Re: AW: AW: AW: 6.6 -> 7.5 SolrJ, seeing many "Connection evictor"-Threads

Shawn Heisey-2
In reply to this post by Clemens Wyss DEV
On 10/22/2018 9:44 PM, Clemens Wyss DEV wrote:
> On 10/22/2018 6:15 AM, Shawn Heisey wrote:
>> autoSoftCommit is pretty aggressive . If your commits are taking 1-2 seconds or les
> well, some take minutes (re-index)!


Are you absolutely sure that you have commits taking that much time? 
I'm not talking about indexing, just the commit. Indexing a big batch of
documents can take a while, but even on a huge index, commits shouldn't
take a super long time, unless your cache warming is excessive.


>> autoCommit is quite long.  I'd probably go with 60 seconds
> Which means every 1min the "pending"/"soft" commits are effectively saved?
>
> One additional question: having auto(soft)commits in place, do I at all need to explicitly commit UpdateRequest from SolrJ?


With openSearcher set to false, the hard commits that autoCommit does do
NOT make changes visible.  A hard commit flushes outstanding data to
disk and starts a new transaction log.  If openSearcher is left at the
default of "true" then it would also open a new searcher, making changes
visible.

Hard commits are about durability, soft commits are about visibility.

If you have autoSoftCommit or use commitWithin, you do not need to send
explicit commits.

I see that Shalin has replied with info about his work on the class
you're concerned about.

Thanks,
Shawn

Reply | Threaded
Open this post in threaded view
|

AW: AW: AW: 6.6 -> 7.5 SolrJ, seeing many "Connection evictor"-Threads

Clemens Wyss DEV
In reply to this post by Shalin Shekhar Mangar
Hi Shalin,
> You can expect as many connection evictor threads
I have (whysoever (*)) 27 SolrClient instances instantiated but I see ~95 "Connection Evictor" threads ...

>It turns out that I made a mistake in the patch I committed in...which names threads like pool-123-thread-1282.
>So if you take a thread dump from Solr 6.6
Also I cannot prove, but I do not recall seeing many pool-xxx-thread-yyyy in my stack traces. In one I have at hand I see
2 "pool-x-thread-y"-threads
27 "ForkJoinPool.commonPool-worker-xx"-threads
So I guess it is/was the ForkJoinPool.commonPool-worker's, but 27 is not >90

Thx
- Clemens

(*) I will follow Shawn's advices in this thread asap

-----Ursprüngliche Nachricht-----
Von: Shalin Shekhar Mangar <[hidden email]>
Gesendet: Dienstag, 23. Oktober 2018 10:30
An: [hidden email]
Betreff: Re: AW: AW: 6.6 -> 7.5 SolrJ, seeing many "Connection evictor"-Threads

You can expect as many connection evictor threads as the number of http client instances. This is true for both Solr 6.6 and 7.x.
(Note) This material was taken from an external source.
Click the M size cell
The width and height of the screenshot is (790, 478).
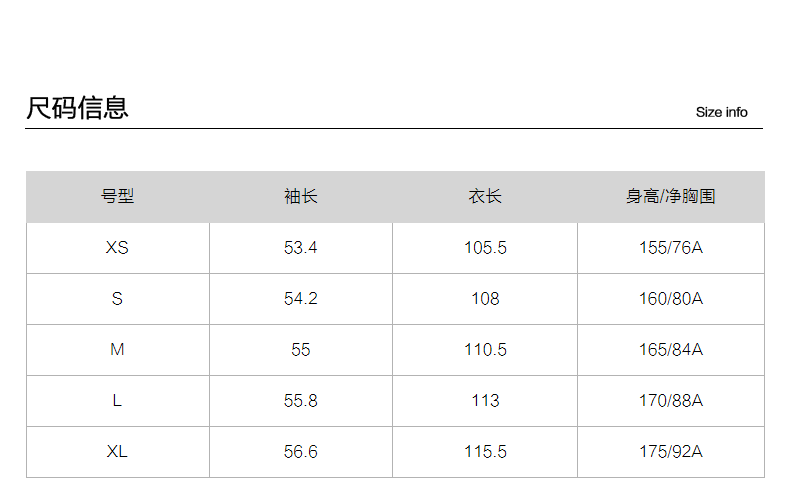[117, 349]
I was intrigued as to why you were not seeing the same threads in both versions. It turns out that I made a mistake in the patch I committed in
SOLR-9290 where instead of using Solr's DefaultSolrThreadFactory which names threads with a proper prefix, I used Java's DefaultThreadFactory which names threads like pool-123-thread-1282. So if you take a thread dump from Solr 6.6, you should be able to find threads named like these which are sleeping at a similar place in the stack.